Nutritional Requirement of Livestock


The TLC list your Livestock needs.

The essential nutrients required by grazing animals are water, energy, protein, minerals, and vitamins. These nutrients are needed to maintain body weight, growth, reproduction, lactation, and health.

Water Water is essential for all livestock, and producers should plan for an adequate supply of clean water when starting a livestock production. The amount of water required depends on the physiological stage of the animal and the climate. Lactating animals require more water, and the amount of water required increases as atmospheric temperature increases. Water availability should be closely monitored because a deficiency in water will result in death much faster than a deficiency of any other nutrient.

_DATASET RECORDS:_

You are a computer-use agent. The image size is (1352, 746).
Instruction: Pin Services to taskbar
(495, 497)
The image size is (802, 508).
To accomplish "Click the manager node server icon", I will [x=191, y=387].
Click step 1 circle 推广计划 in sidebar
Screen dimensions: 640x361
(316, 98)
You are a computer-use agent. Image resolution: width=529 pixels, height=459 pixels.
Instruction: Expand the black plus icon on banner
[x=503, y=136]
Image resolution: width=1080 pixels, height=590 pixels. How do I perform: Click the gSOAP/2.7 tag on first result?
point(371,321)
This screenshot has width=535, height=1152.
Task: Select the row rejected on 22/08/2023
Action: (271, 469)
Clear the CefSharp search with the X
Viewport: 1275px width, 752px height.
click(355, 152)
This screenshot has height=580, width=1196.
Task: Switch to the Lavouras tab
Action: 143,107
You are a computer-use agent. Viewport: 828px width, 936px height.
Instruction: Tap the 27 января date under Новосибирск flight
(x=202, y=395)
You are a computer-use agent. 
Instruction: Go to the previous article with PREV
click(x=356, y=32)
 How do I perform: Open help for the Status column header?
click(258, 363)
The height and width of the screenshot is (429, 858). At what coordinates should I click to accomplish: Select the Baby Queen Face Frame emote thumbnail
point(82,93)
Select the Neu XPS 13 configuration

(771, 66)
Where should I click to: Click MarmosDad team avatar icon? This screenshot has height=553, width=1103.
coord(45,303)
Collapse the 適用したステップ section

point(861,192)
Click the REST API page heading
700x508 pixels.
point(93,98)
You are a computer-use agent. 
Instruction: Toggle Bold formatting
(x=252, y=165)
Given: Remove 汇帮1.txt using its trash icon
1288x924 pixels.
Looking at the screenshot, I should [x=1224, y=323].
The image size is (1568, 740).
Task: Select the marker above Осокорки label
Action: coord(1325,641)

_WHAT THIS TASK INVOLVES:_ Return the livestock nutrition text above word for word, in full.

_ANSWER SPACE:_
Nutritional Requirement of Livestock


The TLC list your Livestock needs.

The essential nutrients required by grazing animals are water, energy, protein, minerals, and vitamins. These nutrients are needed to maintain body weight, growth, reproduction, lactation, and health.

Water Water is essential for all livestock, and producers should plan for an adequate supply of clean water when starting a livestock production. The amount of water required depends on the physiological stage of the animal and the climate. Lactating animals require more water, and the amount of water required increases as atmospheric temperature increases. Water availability should be closely monitored because a deficiency in water will result in death much faster than a deficiency of any other nutrient.